Some students used their time to research quick and easy things to demonstrate.
Rehearsal, filming, backdrops, screencastings
Students produced a wide variety of demonstrations: everything from card tricks, ‘how to draw’ certain things, how to hack a game (with screencastings).
Make sure they use a time device to track to ensure 2 minutes in length.
Finally: presentation day!
All backdrops and videos are ready to go
Students named are called in order
What goes wrong:
Namely, student egos.
I have one student who is unaware of how much he mocks others. He made one comment before a student showed his demonstration, and the presenter came up to me and asked if he could drop out seconds before, all because of this one comment. This is one of those things where no matter how much you prep students, “tell” them what to do or not to do as audience members, there is always one who doesn’t get it. I even had one student who packed up early because another teacher has put the fear of being tardy so deep in their psyches, (and this colleague does not support one or two minutes of being late if something runs long) she packed up before the last presenter got to present.

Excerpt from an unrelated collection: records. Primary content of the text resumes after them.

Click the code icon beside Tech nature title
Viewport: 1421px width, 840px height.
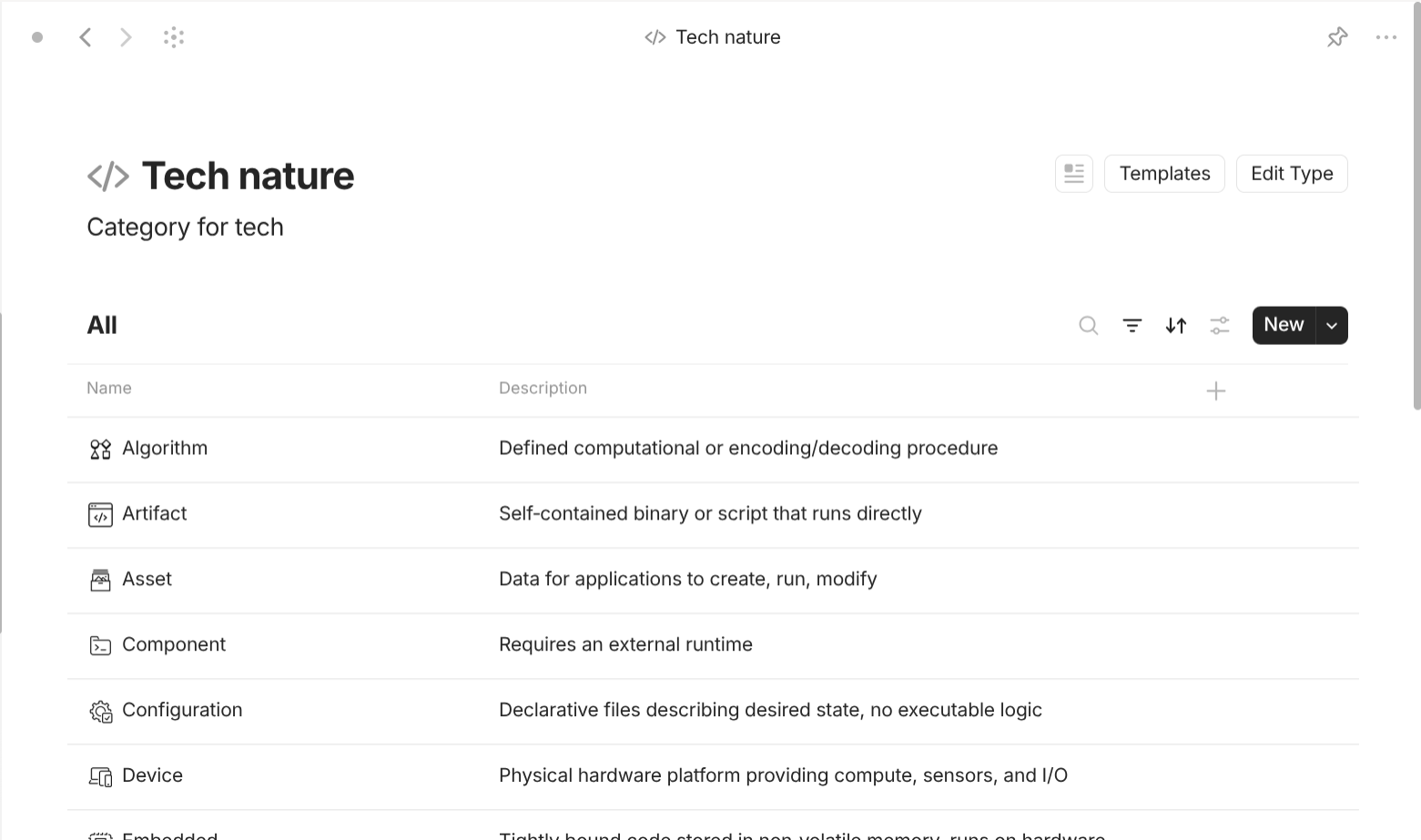click(x=107, y=175)
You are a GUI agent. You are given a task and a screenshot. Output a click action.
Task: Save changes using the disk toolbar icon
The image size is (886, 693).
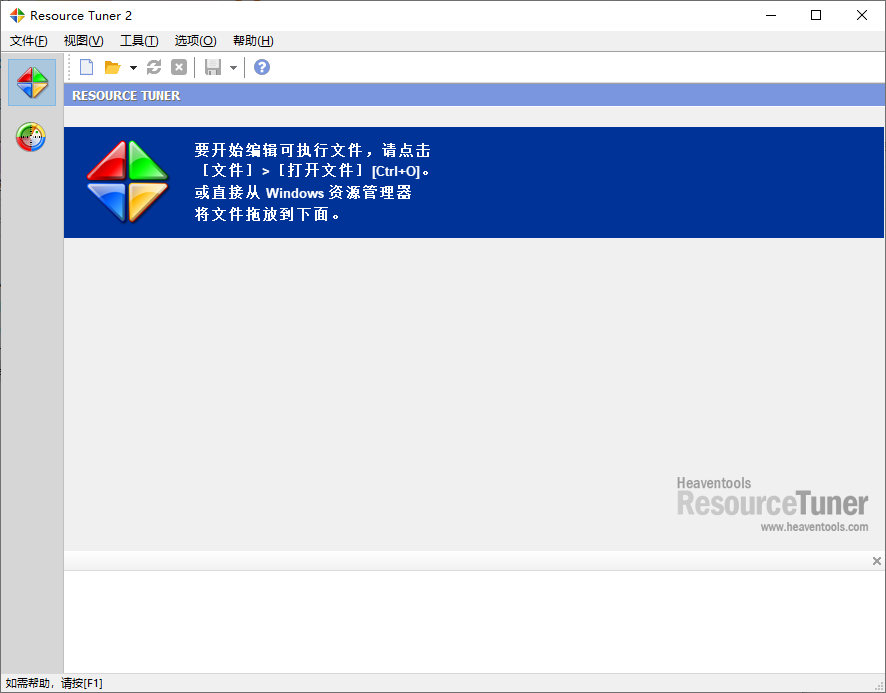point(212,67)

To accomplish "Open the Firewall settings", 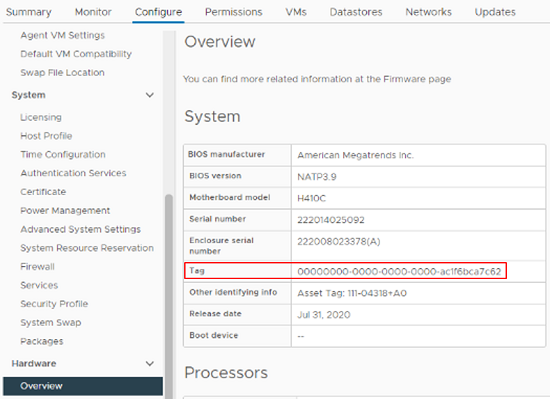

Timing, too: it was clear students did not use any timing device to time their presentations, so some didn’t get a chance. That was a relief for some, but quite frankly, when those who are hesitant to present see that others jump right in, it bolsters all.

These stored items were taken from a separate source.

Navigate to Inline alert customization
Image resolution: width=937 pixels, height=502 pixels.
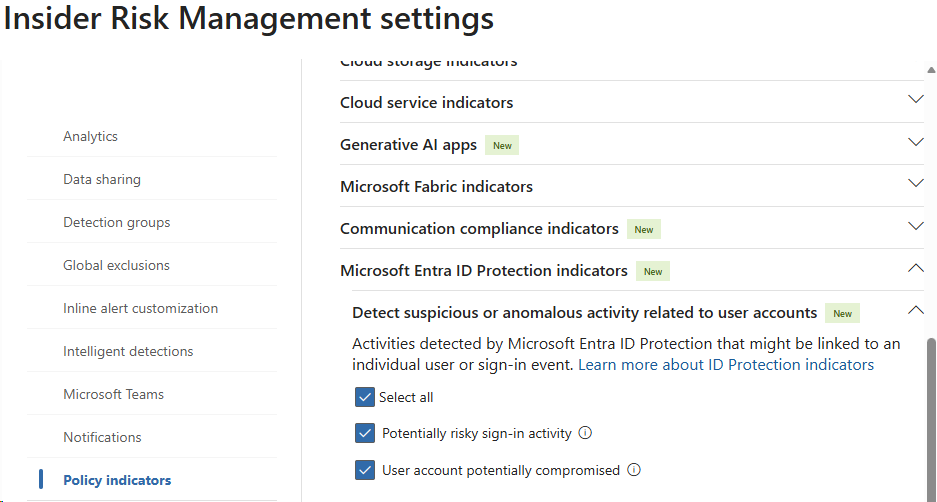[x=140, y=308]
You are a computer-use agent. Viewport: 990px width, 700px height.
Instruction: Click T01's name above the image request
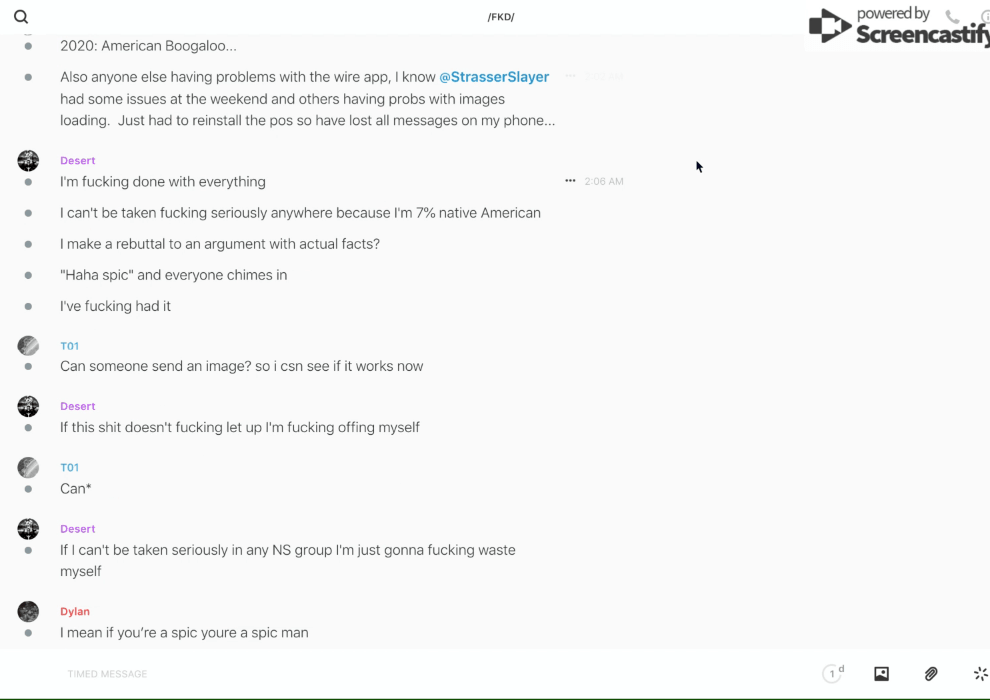(x=69, y=346)
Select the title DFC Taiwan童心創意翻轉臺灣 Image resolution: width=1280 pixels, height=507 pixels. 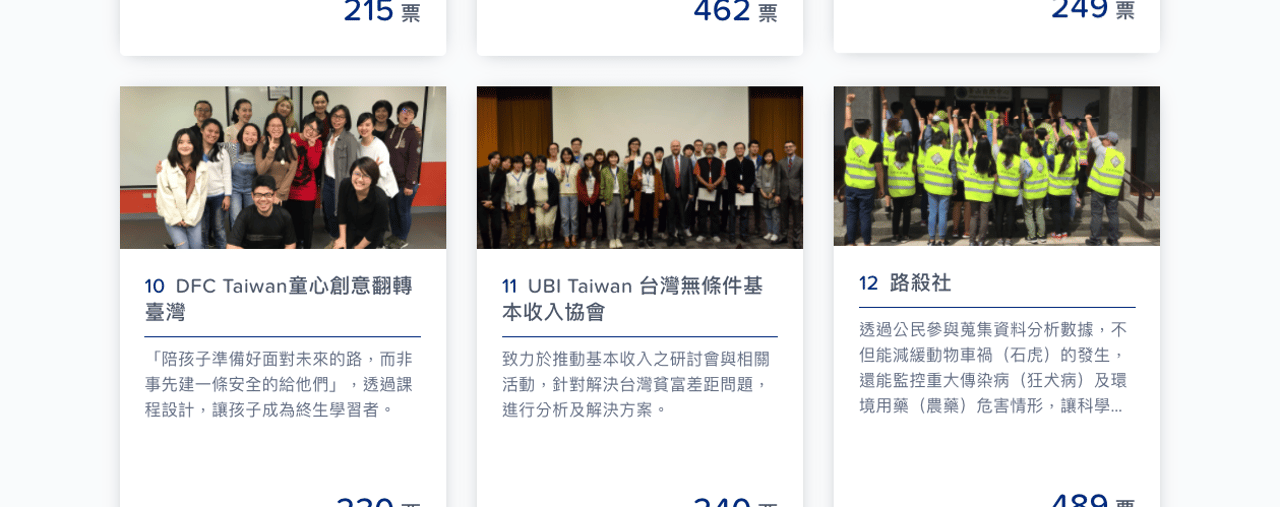tap(279, 298)
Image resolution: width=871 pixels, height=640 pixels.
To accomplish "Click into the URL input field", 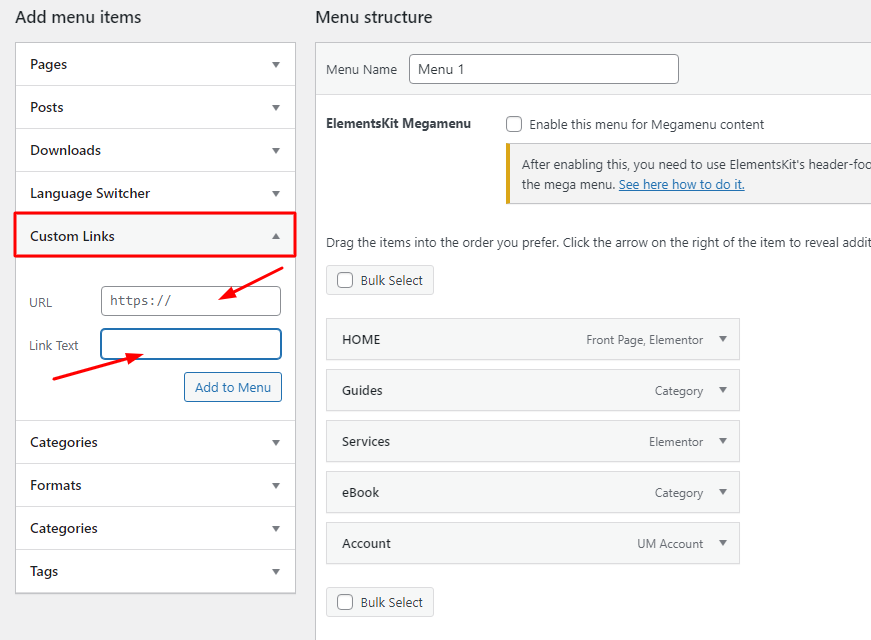I will pyautogui.click(x=190, y=301).
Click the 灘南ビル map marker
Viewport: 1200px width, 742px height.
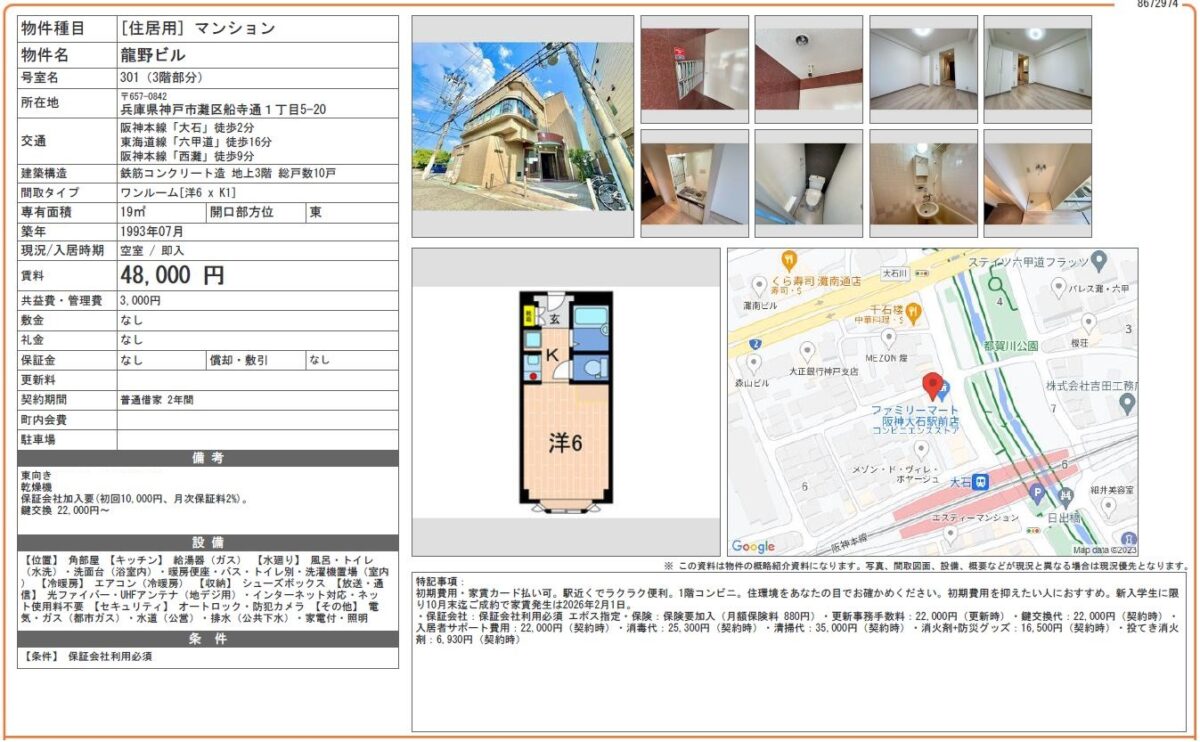(759, 284)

One schadenfreude moment for me came when one student had clear instructions for a fortune teller paper-folding demonstration, and the audience was quite squirrely. This young lady has, on occasion, disrupted the class herself with her dabbing at Youtube videos. It’s the thing this year, suddenly seeing children tucking their faces in their arms, whilst throwing the other one to the sky, like a choreographed sneeze. I looked at her and asked, “It’s not that easy, is it?” She nodded.
What goes right:
Far more than what goes wrong. Students participated, threw paper airplanes, danced, clapped along, etc. The card and magic tricks still have me mystified (but then again it doesn’t take much). One student demonstrated how to push a needle through a balloon without popping it. One boy demonstrated lacrosse, while another hockey stick handling. Yes, I even had the inevitable ‘how to tie shoes’ but hey, if that can be a TedTalk, it’s certainly appropriate for seventh-grade students.
What would I do differently:
Start earlier in the year.
Intersperse humorous ‘how to-s’ throughout the year.
Have a rubric.
Have them brainstorm a list of ideas for the whole class.
PRACTICE NOT BEING A JERK. (You know who you are.)
Possibly put the best ones on a classroom blog….hmmm…..gives me an idea!
Well, onward. We have until next Friday, and I’m taking discretionary days for my son’s graduation.
PS The above illustration was a result of how to make a face from words, in this case the word “boy.”
PPS The best performance? A very wonderful young lady who has a soul and heart as open as the sky, who performed, in costume, the fluffy pink unicorn dance.